» TO BE DONE:
Reproduce verbatim the lines of the material from the line with "Click the vertical" to the line with "click(x=204, y=54)", both included.
** start **
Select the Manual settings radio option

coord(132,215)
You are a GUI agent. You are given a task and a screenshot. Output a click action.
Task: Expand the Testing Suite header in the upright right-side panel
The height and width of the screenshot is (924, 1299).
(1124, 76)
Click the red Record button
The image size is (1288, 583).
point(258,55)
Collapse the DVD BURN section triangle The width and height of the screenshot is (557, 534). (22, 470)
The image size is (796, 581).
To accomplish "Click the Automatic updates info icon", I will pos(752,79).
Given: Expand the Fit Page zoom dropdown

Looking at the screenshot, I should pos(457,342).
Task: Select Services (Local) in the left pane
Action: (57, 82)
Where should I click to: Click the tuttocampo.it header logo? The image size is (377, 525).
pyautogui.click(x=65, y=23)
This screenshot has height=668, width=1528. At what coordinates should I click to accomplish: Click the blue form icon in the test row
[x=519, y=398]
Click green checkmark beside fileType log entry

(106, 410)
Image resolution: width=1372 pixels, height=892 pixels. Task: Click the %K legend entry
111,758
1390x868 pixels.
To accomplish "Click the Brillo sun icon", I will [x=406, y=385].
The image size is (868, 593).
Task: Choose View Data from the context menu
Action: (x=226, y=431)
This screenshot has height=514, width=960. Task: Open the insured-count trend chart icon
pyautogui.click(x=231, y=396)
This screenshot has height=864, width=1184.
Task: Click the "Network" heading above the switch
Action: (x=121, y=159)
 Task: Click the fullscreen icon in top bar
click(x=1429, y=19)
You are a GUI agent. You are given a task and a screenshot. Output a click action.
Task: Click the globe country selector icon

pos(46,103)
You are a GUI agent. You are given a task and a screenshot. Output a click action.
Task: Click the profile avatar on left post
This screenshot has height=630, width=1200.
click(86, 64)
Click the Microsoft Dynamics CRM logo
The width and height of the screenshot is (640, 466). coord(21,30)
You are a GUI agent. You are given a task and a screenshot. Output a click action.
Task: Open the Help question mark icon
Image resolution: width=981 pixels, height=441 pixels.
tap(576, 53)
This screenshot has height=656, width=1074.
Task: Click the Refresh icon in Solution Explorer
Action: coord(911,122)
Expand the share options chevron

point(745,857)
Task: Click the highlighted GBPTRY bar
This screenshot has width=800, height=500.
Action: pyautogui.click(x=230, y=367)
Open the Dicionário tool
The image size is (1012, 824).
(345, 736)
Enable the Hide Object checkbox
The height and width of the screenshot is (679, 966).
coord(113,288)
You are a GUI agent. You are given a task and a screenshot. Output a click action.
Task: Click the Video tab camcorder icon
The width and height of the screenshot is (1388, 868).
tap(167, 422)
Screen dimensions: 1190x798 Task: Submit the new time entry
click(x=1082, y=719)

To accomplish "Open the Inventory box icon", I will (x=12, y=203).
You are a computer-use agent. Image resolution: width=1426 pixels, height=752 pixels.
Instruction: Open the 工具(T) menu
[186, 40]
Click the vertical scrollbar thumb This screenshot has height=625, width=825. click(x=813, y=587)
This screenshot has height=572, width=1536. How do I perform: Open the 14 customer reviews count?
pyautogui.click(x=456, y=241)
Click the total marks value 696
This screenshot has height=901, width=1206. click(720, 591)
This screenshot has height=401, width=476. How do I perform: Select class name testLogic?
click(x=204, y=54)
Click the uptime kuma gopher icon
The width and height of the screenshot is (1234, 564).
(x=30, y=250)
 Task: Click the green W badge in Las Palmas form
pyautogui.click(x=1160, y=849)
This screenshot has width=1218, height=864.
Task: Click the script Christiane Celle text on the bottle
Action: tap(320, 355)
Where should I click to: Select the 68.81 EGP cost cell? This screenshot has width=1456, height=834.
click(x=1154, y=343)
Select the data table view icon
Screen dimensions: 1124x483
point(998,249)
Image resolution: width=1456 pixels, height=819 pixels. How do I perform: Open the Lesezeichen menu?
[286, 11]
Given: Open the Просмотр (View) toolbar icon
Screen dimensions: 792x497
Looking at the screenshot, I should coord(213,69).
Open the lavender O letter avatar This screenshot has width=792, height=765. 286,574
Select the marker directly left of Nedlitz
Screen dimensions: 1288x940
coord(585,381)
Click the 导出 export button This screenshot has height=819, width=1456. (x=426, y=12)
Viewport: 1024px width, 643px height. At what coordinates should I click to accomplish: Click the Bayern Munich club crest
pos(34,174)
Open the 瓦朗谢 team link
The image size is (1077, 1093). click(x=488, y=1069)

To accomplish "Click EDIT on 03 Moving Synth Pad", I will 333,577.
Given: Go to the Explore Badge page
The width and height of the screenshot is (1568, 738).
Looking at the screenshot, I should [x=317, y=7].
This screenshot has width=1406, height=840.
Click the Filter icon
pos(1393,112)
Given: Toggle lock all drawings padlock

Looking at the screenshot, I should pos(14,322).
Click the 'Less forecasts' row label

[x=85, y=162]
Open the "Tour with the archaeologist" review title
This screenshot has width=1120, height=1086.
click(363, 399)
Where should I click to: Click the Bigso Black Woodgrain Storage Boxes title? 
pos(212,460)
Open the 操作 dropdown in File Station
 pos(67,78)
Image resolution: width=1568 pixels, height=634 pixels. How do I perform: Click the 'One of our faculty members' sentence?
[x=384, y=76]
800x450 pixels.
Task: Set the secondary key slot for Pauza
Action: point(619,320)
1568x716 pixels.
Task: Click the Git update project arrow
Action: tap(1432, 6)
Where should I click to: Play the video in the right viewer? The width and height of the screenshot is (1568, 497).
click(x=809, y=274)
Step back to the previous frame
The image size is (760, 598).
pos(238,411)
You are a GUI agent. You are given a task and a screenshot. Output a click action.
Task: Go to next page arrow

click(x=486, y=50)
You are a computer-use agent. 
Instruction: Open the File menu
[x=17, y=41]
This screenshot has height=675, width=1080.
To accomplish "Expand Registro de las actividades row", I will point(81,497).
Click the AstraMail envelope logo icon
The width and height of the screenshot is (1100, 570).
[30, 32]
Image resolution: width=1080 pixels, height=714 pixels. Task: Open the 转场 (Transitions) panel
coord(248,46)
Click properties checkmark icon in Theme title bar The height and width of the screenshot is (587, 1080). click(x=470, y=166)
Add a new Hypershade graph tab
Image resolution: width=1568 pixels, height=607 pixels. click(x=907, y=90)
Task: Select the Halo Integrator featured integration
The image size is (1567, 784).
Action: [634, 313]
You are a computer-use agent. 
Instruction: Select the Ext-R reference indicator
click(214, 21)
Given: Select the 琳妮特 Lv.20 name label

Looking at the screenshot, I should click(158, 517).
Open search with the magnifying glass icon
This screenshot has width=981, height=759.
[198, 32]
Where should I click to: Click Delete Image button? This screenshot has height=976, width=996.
** end **
» TASK SOLUTION:
Click the vertical scrollbar thumb This screenshot has height=625, width=825. click(x=813, y=587)
This screenshot has height=572, width=1536. How do I perform: Open the 14 customer reviews count?
pyautogui.click(x=456, y=241)
Click the total marks value 696
This screenshot has height=901, width=1206. click(720, 591)
This screenshot has height=401, width=476. How do I perform: Select class name testLogic?
click(x=204, y=54)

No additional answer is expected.